霍道元看見了白月雲,很生氣——昨天把自已揍得那麼慘(看樣子在那裡的時間是靜止的),今天還敢出現在自已眼前:“來人,把那臭姑娘給本少拉過來。”

霍道元這次可是帶了軍隊裡的人,可不是那幫子紈絝的戰力所能比及的?他們可是上過戰場的人。

星寒&白月雲:我們也上過戰場……吧。

“怎麼著?”星寒大聲叫道:“在學院還敢打架!”

“哼,她毆打本元帥,可是襲軍。那是要上軍事法庭的。”

白月雲:有沒有可能,你搞替身\/強·制·愛,也是要上軍事法庭的?

但,那幾個軍人,已經上了。

星寒沒有召喚羈絆——沒必要;也沒有拔槍——開玩笑,開花彈打過去他們就死定了。當然如果是人形的,星寒還真有對策。
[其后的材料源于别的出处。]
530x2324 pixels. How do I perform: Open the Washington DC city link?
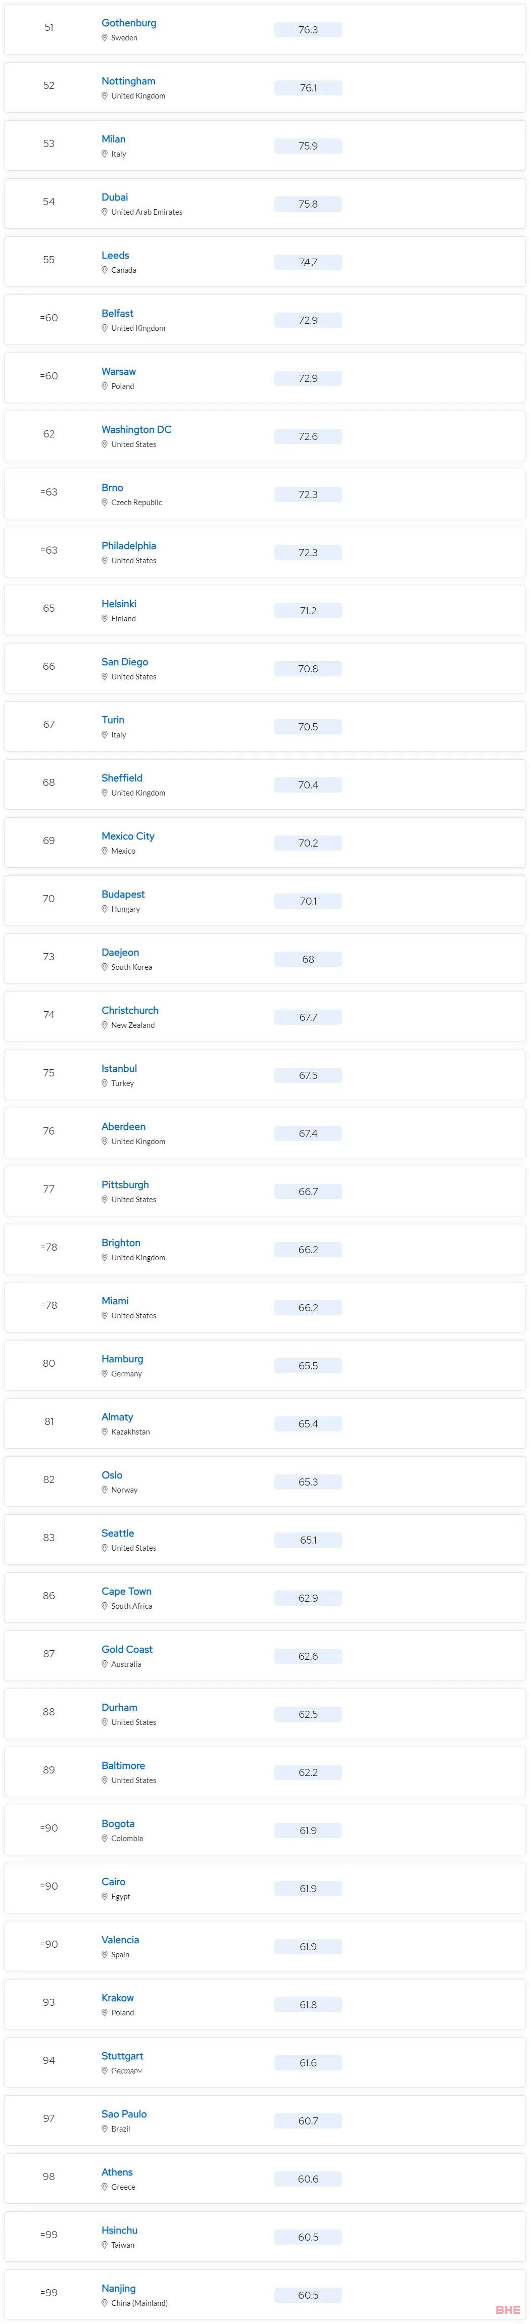pyautogui.click(x=136, y=430)
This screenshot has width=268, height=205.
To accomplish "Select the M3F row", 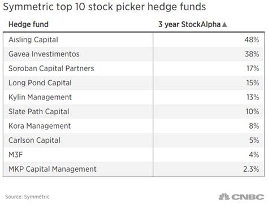I will 133,155.
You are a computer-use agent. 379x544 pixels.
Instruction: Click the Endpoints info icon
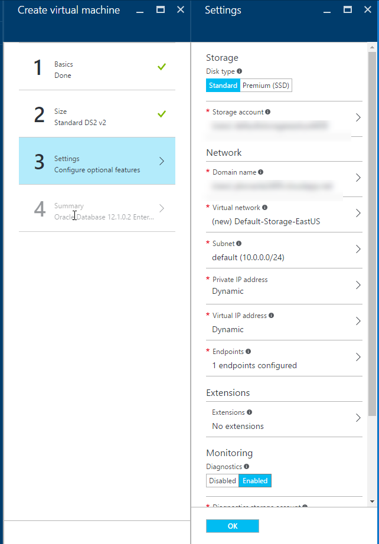pyautogui.click(x=248, y=351)
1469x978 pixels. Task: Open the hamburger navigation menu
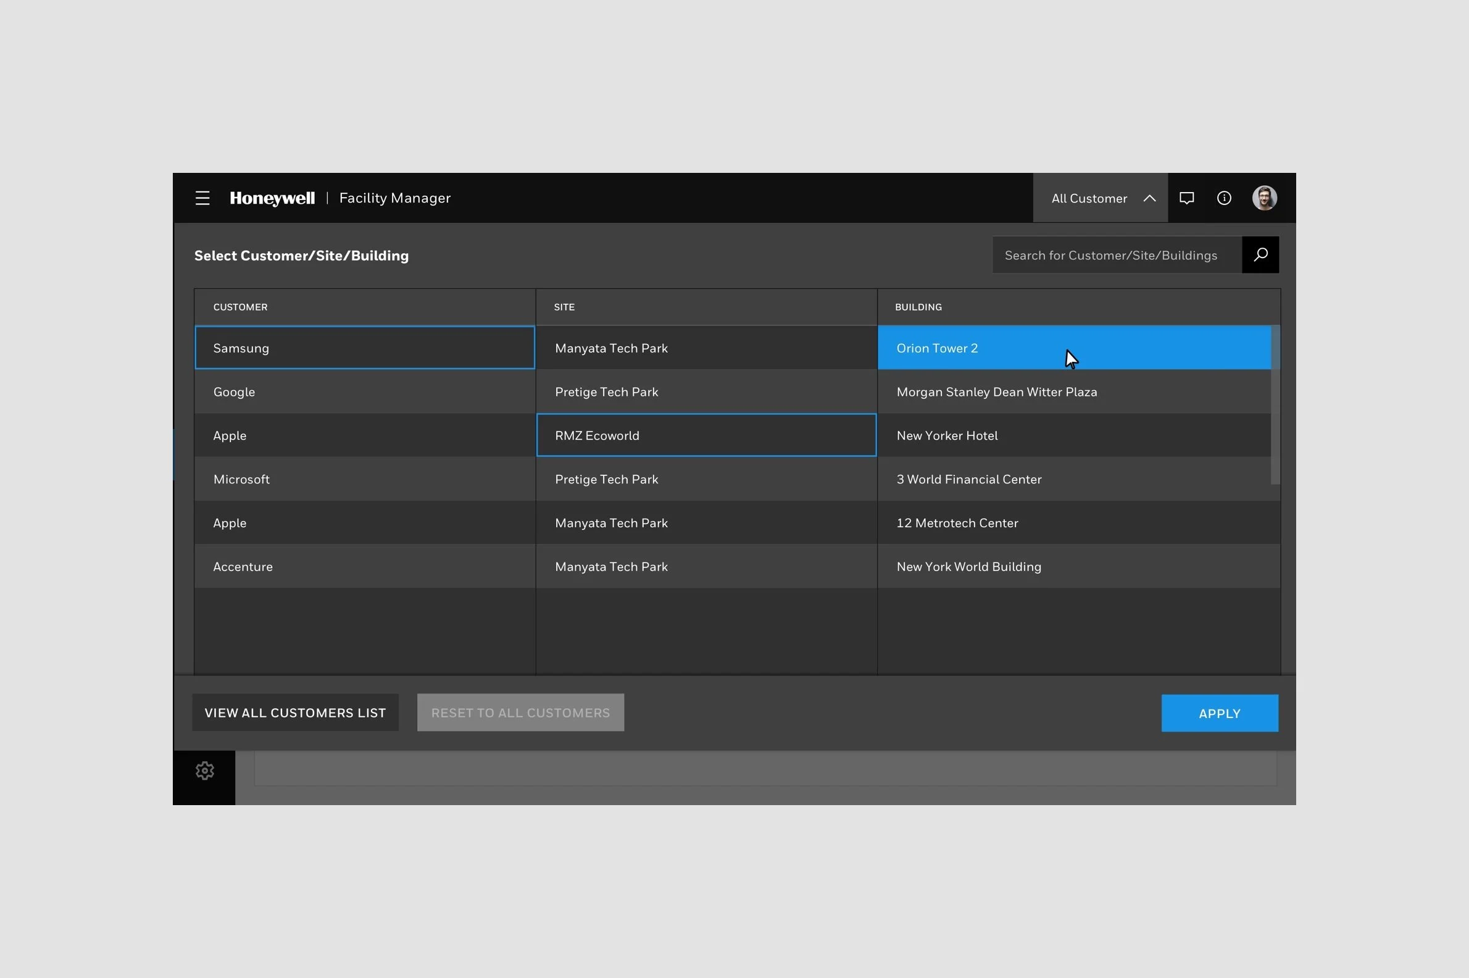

不過,星寒看了眼白月雲:極真空手道黑帶+散打冠軍+兩隻機械臂。或許,自已只要當個花瓶就夠了。

“幫個忙吧。”白月雲說道:“好歹人家是軍人。”

行吧。星寒拿出長杆雨傘——沒錯,就是長杆雨傘。

知道紳士是怎麼打人的嗎?

知道什麼叫做‘西裝暴徒’嗎?

雖然自已穿的不是西裝,但也沒關係。

……

“英瑤,你聽說了嗎?”紅衣女子林亞亞對身旁人說道:“外面操場上有人鬥毆。”

“那又怎樣,”納蘭英瑤冷冷地回答道:“反正,與我們也沒關係。”

“但聽說,其中一方是你那前未婚妻……”

“嘶……應該不會被打死……那就沒事了。”英瑤喝茶的手頓了頓,但還是沒去。

“可……聽說那幾個軍人被揍得很慘……”

英瑤:黑人問號臉,“什麼?”

英瑤直接忘了一分鐘前說的話,起身奔向操場。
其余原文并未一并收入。